_Tasks to perform_
(a) Transcribe the part of the passage on a collaborative economy starting at "There are also" and ending at "more collaborative approach.".
(b) According to the passage on a collaborative economy, why would the global "poor" be supportive or indifferent toward a global shift in economic models? Answer in one to three sentences.
(c) Answer these questions about the passage on a collaborative economy, one per line:
(i) What are the three movements named?
(ii) What do small local independent businesses tend to run on, according to the passage?
(iii) How many people does the passage say live on a few dollars a day?

_Text to read_
★ ★ ★ ★ ★

The recipe for a credible alternative
Somewhere between these three movements (collaborative, cooperative and change-maker) there is a new collaborative core that represents the beginnings of a new economic model. This is not theory as such, it’s more a biased observation of what is already here. This is not a vision of the future, in the traditional sense, it’s just a particular perspective of what exists in the present.
There are also wider supporting factors in the present too that make a shift to a more collaborative economy more possible than many would think. Things like small local independent business aren’t just smaller versions of large corporations; they tend to run on a completely different operating system that is rooted within the community. And those small businesses already make up a large part of our economy. The concept of working together (in that collaborative sense) is one that is also integral to governments and charities. So these segments of our society are already very well aligned with a more collaborative approach.
Another segment that would be supportive or indifferent of a global shift in economic models is the global “poor”. There’s a couple of billion people living on a few dollars a day and to a certain extent these people are already living outside the existing commercialised system.

★ ★ ★ ★ ★

_Dataset excerpt_
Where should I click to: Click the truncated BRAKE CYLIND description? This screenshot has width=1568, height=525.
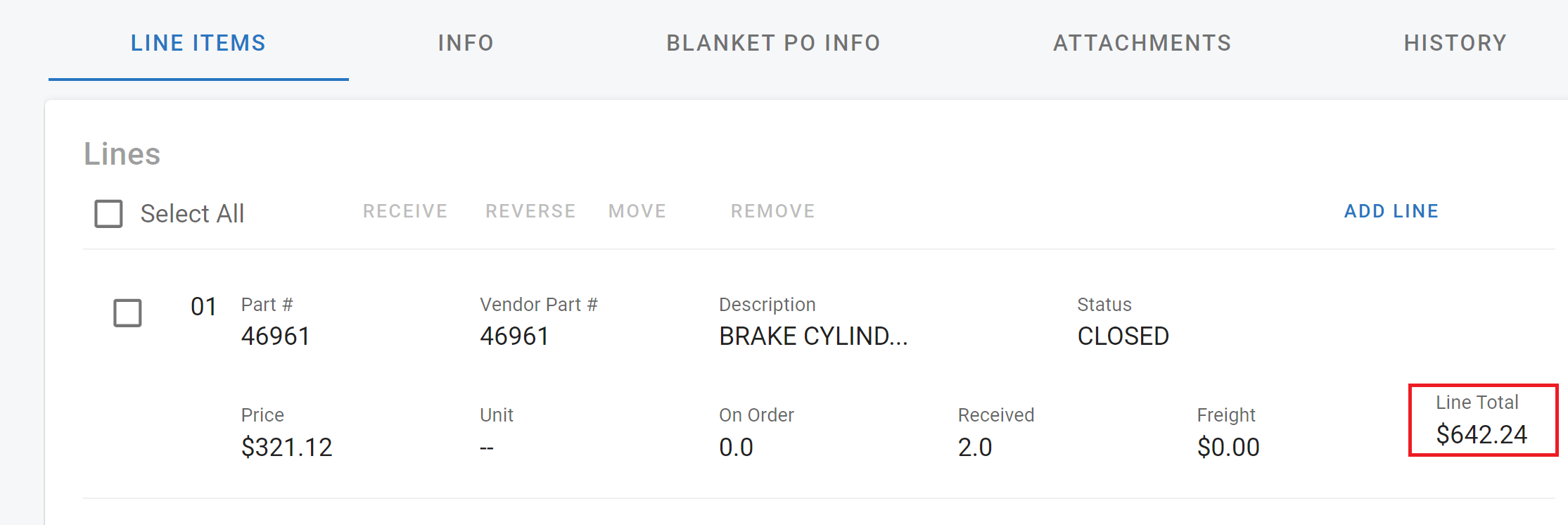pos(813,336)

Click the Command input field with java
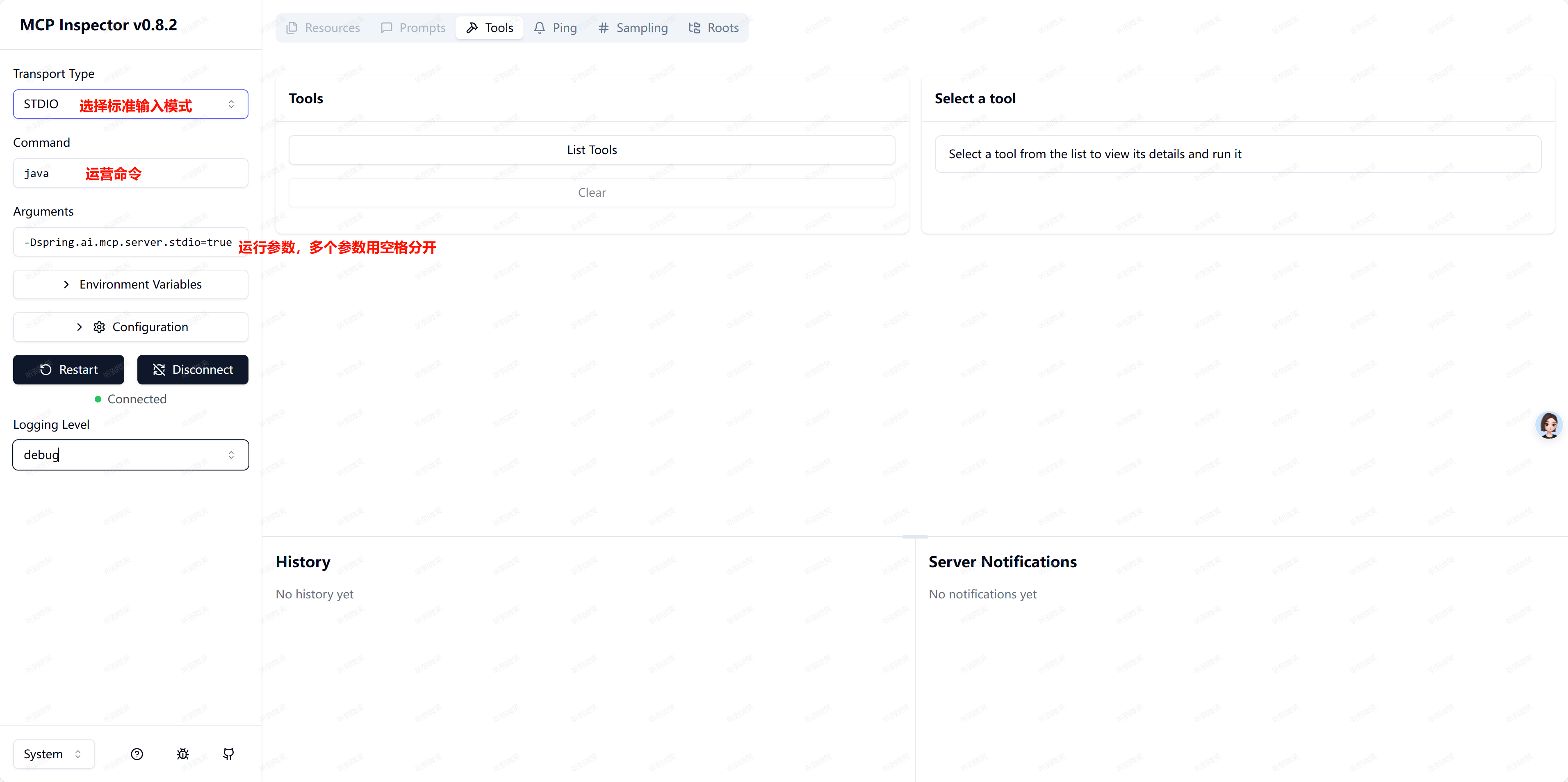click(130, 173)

★ ★ ★ ★ ★

_Outputs_
(a)
There are also wider supporting factors in the present too that make a shift to a more collaborative economy more possible than many would think. Things like small local independent business aren’t just smaller versions of large corporations; they tend to run on a completely different operating system that is rooted within the community. And those small businesses already make up a large part of our economy. The concept of working together (in that collaborative sense) is one that is also integral to governments and charities. So these segments of our society are already very well aligned with a more collaborative approach.

(b) The passage says a couple of billion people live on a few dollars a day. To a certain extent, these people already live outside the existing commercialised system.

(c)
(i) Collaborative, cooperative and change-maker.
(ii) A completely different operating system that is rooted within the community.
(iii) A couple of billion.